Few Cheers for New State Budget Year

Most states rang in fiscal year 2012 on a sour note this month, enacting unnecessarily deep spending cuts that will harm residents ranging from schoolchildren to seniors and weaken economic growth.

A major report we released today finds that at least 38 of the 47 states with new budgets are cutting K-12 education, higher education, health care, or other key public services for 2012.  While states continue to face rising numbers of children enrolled in public schools, students enrolled in universities, and seniors eligible for health and long-term care services, most states (37 of 44 states for which data are available) plan to spend less on services in 2012 than they spent in 2008, adjusted for inflation — in some cases, much less.

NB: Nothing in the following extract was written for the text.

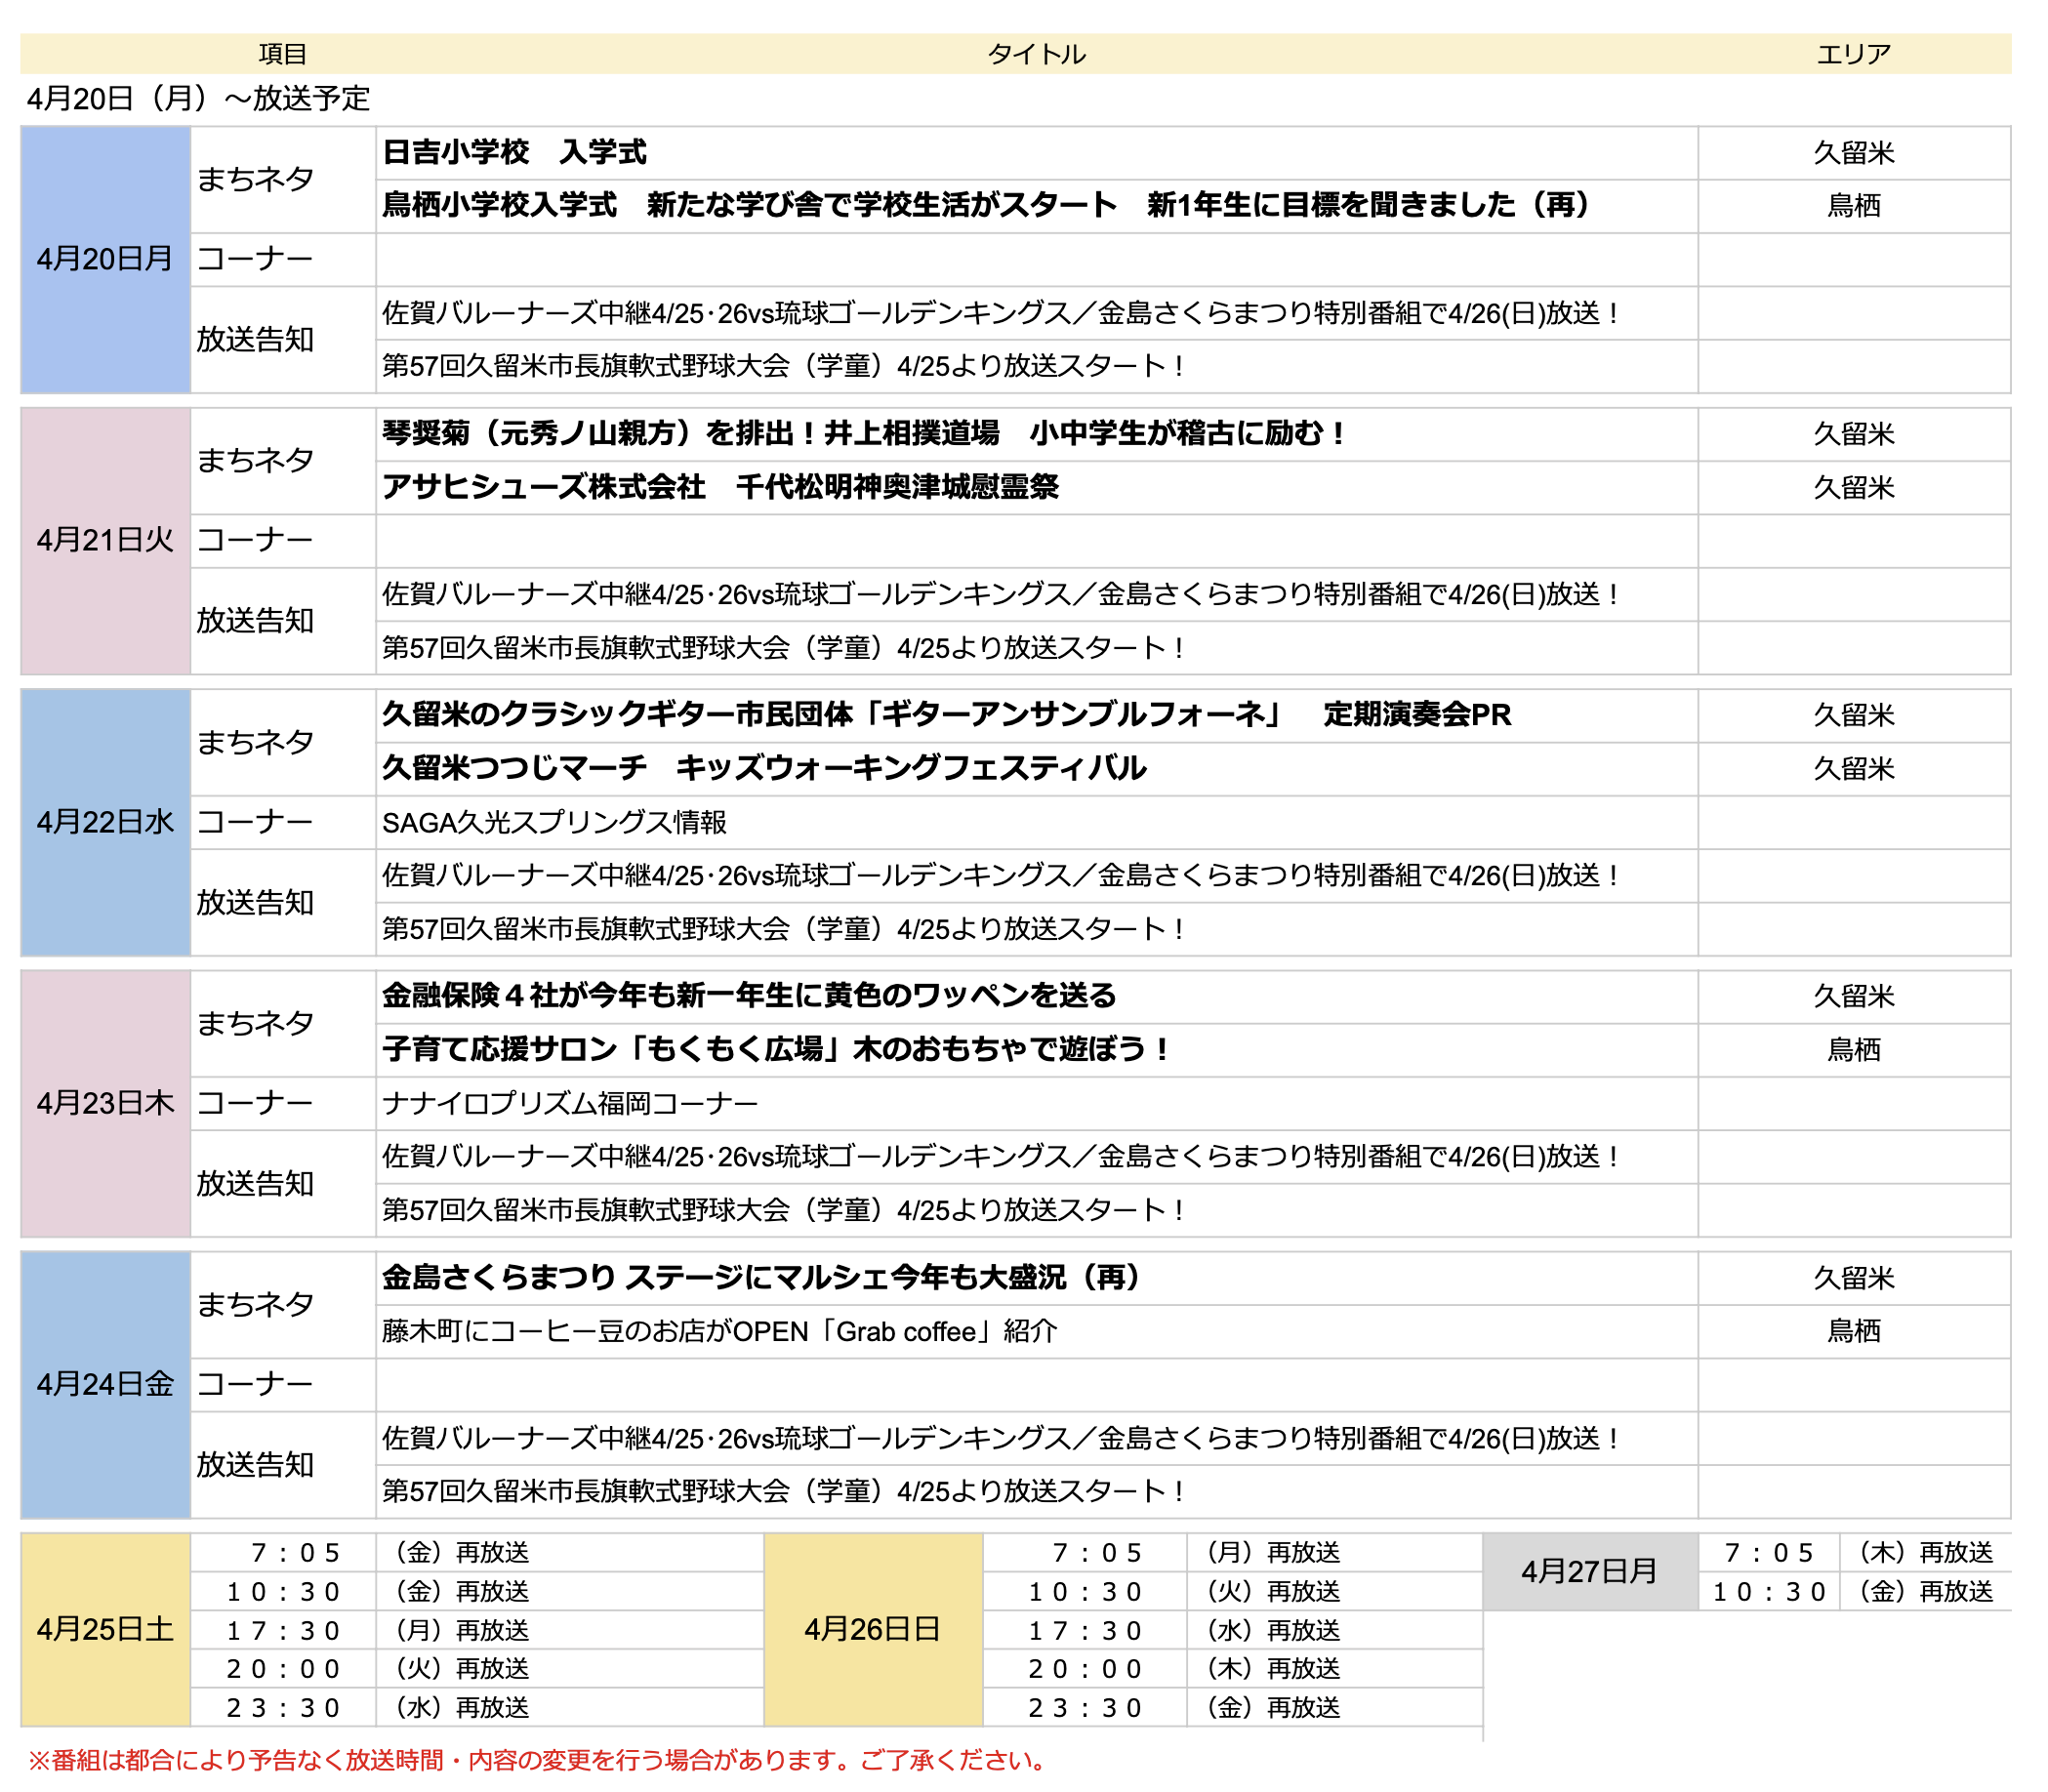Screen dimensions: 2048x1792
Task: Select the 4月20日月 date cell
Action: 105,259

State lawmakers no doubt faced tough decisions this year, with revenues still far below pre-recession levels and emergency federal aid all but expired.  Still, our review shows that the cuts are unnecessarily harmful, unbalanced, and counterproductive.

Here’s what we found:

  • State cuts to services are some of the deepest yet and come atop three previous years of cuts.  For example, Washington cut an amount equal to $1,100 per student in K-12 funds for reducing class size, extending learning time, and providing professional development for teachers. Florida cut funding for state universities, leading them to increase tuition for the new school year by 15 percent — which brings the cumulative tuition increase since 2009 to 52 percent.  Arizona has frozen enrollment in part of Medicaid, leaving  an estimated 100,000 low-income people who previously would have qualified unable to get health coverage through the program.None of these states took a balanced approach to closing its budget shortfall by raising new revenue, which would have enabled it to balance the budget with fewer harmful cuts.  In fact, two of these states — Arizona and Florida — made matters worse by enacting tax cuts.
  • A dozen states cut taxes for corporations and the wealthy, effectively paying for these tax cuts through larger budget cuts affecting children, students, struggling families, and seniors.  For example, Ohio eliminated its estate tax at a cost of about $280 million a year, while sharply reducing support for state universities, resulting in tuition and fee increases for students.  Missouri eliminated a corporate tax at a cost of $25 million in the coming year (and much more in the future), while failing for the second straight year to meet the statutory funding formula established to ensure equitable distribution of state dollars to school districts.  And Michigan enacted a tax cut that will exempt tens of thousands of businesses from taxation, while slashing its Earned Income Tax Credit for low-income working families by more than two-thirds.
  • Some states left money on the table. Six states that faced shortfalls for 2012 had sizable rainy-day reserve funds at their disposal — funds meant to be used in times just like these.  Yet only Nebraska chose to use some of those funds.  Texas, on the other hand, faced a massive $18 billion shortfall for its two-year budget period yet chose to leave $6 billion in reserves untouched and instead carved more deeply than necessary into education, child welfare, and health spending.

Just a few states took a balanced approach to addressing shortfalls. Five states — Connecticut, Hawaii, Maryland, Nevada, and Illinois —raised new revenues to go along with spending cuts to balance the budget.

The cuts-only approach that most states have taken will slow the recovery and weaken the nation’s economy over the long term.  State and local governments already have shed 577,000 jobs since August 2008; another round of cuts will lead to further job loss in the months ahead.  The cuts will also lead states to cancel contracts with vendors, reduce payments to businesses and nonprofits that provide services, and cut benefit payments to individuals — all steps that remove demand from the economy.  And, by diminishing the quality of elementary and high schools, making college less affordable, and reducing residents’ access to health care, states threaten to make the U.S. economy less competitive in coming decades.